Französische und österreichische Einflüsse sind unübersehbar; aber auch polnische Gerichte oder Fleisch auf englische bzw. italienische Art kommen vor. Auffallend ist die häufige Verwendung von Krebsen: die waren vor allem in der Bodenseeregion durchaus heimisch.

Auch ein eng mit den Grafen verknüpftes Szenario zur Entstehung der Handschrift ist denkbar. War es doch vielfach so gewesen, dass ein Fürst nach dem Tod des Mundkochs noch schnell ein Kochbuch mit den Kreationen des Verblichenen schreiben liess.

Warum sollte nicht nach 1787 der umgekehrte Weg eingeschlagen worden sein - sprich: Nach dem Aussterben des Montforter Geschlechtes im Bodensee-Raum wurden deren bevorzugte Speisen möglicherweise in einer Rezeptesammlung verewigt - und mit der Veröffentlichung aus ihrem rund 200jährigen Dornröschenschlaf erweckt.

· Denke daran, daß der Gebrauch der Gabel als Eßgerät bis zum Spätmittelalter unbekannt war. Das Essen wurde für gewöhnlich in so kleine Stücke geschnitten, daß man es mit dem Löffel essen konnte, größere Stücke wurden mit dem Messer geschnitten und mit den Fingern gegessen. Soßen wurden oft separat gereicht und die Stücke hineingetaucht; oder die Stücke wurden in einer Brühe gereicht, die dann wiederum mit dem Löffel gegessen werden konnte.

Rezept: Sollten bei den Lesern jetzt gräfliche Essgelüste aufgekommen sein, so wollen wir vorsorglich mit freundlicher Genehmigung unseres Hauses das als Versucherle abdrucken.

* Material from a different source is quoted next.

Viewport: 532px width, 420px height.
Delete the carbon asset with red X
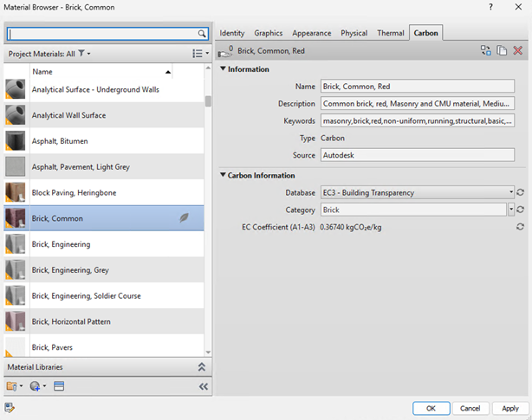pos(517,51)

[[1]] Von Leberenne ein Gericht:

Nym ein Lebern und hertte Eir, die stoß in einem Morsterstein und meing daz mitt guttem luttern Wein oder mit Essig und daß soll man dirchstreichein ader mallenn und nim Zwiffel und sowdt die im Smalcz. das soll mann giessen uber Fisch ader Wilprett ader Fleisch, Huner adar worüber du wilst.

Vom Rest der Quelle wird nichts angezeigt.